*PROBLEM STATEMENT*: All lines in the records that carry the string "computer" are to be shown.

*TASK INPUT*:
● ● ● ● ● ● ●

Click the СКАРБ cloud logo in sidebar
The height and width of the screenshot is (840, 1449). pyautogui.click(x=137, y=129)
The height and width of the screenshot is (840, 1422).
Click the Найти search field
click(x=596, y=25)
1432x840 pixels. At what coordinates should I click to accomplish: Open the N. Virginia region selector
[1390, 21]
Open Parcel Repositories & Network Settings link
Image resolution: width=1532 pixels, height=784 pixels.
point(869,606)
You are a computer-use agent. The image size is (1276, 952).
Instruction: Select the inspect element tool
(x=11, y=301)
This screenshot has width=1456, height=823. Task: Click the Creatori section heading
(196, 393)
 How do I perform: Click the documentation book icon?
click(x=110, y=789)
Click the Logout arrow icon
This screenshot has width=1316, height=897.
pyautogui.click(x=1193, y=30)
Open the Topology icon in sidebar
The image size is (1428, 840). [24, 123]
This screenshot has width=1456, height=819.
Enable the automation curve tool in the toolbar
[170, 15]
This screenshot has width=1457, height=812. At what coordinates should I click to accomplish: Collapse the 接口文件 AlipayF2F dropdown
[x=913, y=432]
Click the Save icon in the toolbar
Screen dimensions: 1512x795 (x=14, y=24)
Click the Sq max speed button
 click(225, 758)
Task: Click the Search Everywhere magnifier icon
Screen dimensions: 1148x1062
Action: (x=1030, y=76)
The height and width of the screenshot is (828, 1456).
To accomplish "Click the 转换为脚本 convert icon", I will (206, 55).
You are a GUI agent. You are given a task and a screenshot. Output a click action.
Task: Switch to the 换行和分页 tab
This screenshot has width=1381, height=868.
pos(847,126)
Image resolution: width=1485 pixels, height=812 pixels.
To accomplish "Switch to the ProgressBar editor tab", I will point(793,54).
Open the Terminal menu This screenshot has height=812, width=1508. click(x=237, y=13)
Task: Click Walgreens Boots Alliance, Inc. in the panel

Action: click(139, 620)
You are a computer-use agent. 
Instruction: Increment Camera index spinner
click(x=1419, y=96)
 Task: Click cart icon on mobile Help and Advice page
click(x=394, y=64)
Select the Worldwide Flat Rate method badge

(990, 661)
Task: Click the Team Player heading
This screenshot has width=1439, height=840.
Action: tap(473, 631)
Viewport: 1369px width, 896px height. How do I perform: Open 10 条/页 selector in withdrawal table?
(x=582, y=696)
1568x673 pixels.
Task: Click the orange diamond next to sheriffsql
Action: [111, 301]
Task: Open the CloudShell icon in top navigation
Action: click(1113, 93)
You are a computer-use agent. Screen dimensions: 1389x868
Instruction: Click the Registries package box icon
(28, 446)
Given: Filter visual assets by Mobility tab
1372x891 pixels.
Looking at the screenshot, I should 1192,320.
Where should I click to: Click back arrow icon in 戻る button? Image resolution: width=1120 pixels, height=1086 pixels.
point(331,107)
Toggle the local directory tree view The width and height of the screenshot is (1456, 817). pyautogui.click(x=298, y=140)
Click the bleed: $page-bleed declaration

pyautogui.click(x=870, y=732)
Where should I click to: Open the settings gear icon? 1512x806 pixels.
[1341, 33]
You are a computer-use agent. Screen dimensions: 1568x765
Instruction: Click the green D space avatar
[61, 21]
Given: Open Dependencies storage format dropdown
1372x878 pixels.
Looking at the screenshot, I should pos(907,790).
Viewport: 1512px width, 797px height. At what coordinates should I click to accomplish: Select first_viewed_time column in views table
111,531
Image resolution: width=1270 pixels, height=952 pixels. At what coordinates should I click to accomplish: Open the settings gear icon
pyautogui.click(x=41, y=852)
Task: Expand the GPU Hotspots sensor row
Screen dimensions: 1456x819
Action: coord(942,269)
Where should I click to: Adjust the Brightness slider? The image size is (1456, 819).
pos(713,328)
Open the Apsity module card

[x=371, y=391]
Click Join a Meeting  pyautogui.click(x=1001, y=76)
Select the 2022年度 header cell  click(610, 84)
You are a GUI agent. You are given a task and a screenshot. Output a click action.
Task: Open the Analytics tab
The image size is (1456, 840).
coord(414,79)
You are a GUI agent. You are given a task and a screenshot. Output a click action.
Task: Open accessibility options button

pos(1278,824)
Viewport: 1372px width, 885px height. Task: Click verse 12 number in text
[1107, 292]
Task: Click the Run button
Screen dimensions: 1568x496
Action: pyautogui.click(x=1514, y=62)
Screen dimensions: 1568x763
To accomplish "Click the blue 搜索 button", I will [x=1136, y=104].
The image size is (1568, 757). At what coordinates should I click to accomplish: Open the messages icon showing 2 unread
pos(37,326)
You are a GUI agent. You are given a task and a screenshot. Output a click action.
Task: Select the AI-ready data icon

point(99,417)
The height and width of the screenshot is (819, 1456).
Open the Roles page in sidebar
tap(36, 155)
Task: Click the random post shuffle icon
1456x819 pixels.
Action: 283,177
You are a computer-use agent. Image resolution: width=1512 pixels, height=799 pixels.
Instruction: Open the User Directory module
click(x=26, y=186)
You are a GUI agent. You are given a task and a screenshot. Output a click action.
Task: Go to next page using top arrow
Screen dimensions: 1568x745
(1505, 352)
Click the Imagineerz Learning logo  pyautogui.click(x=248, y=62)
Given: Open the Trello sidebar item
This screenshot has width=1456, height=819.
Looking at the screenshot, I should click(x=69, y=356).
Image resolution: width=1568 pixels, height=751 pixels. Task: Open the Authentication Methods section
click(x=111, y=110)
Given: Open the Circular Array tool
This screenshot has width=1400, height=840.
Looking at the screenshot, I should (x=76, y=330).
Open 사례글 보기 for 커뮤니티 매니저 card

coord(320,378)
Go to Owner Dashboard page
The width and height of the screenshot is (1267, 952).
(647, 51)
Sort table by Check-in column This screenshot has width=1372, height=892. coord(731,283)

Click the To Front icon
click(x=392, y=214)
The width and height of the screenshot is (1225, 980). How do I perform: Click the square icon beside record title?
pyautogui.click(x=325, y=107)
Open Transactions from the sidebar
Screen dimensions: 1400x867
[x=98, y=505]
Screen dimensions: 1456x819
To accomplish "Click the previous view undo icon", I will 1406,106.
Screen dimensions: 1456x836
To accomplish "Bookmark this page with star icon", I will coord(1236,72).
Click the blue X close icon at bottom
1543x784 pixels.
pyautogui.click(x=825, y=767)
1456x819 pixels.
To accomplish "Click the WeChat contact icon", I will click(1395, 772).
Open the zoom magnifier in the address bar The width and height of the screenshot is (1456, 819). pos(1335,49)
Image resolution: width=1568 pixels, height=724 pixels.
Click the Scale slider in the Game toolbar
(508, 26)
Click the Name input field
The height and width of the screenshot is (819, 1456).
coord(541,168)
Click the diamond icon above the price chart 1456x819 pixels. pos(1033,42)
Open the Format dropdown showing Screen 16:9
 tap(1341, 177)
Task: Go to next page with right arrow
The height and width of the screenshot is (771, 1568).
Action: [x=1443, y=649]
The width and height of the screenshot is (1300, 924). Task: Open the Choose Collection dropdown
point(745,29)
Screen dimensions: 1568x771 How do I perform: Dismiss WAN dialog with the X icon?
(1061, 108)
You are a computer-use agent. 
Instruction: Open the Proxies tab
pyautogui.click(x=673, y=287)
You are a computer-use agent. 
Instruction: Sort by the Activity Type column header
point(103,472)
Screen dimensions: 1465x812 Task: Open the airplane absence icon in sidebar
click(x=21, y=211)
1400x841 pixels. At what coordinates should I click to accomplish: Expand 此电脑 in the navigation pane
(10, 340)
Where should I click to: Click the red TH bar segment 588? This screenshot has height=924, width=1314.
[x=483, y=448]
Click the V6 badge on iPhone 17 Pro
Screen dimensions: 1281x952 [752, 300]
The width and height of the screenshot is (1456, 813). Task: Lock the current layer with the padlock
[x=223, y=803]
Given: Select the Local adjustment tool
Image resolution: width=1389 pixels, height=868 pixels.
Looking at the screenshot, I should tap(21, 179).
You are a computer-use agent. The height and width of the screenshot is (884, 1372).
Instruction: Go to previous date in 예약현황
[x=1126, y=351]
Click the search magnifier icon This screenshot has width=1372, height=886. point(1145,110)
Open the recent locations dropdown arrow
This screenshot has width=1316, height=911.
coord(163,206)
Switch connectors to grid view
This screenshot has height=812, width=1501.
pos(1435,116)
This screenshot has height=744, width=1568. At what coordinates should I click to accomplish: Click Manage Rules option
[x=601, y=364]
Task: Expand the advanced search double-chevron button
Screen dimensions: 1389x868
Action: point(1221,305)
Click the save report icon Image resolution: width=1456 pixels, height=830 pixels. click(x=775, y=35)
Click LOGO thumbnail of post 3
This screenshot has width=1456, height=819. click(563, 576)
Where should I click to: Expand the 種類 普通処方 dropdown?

● ● ● ● ● ● ●

*ANSWER TO THIS EXERCISE*:
You are a computer-use agent. The image size is (1276, 952).
You are a computer-use agent. 
You are a computer-use agent. Screen dimensions: 1389x868
You are a computer-use agent. Screen dimensions: 1568x765
You are a computer-use agent. Image resolution: width=1512 pixels, height=799 pixels.
You are a computer-use agent. 
You are a computer-use agent. 
You are a computer-use agent. The height and width of the screenshot is (884, 1372).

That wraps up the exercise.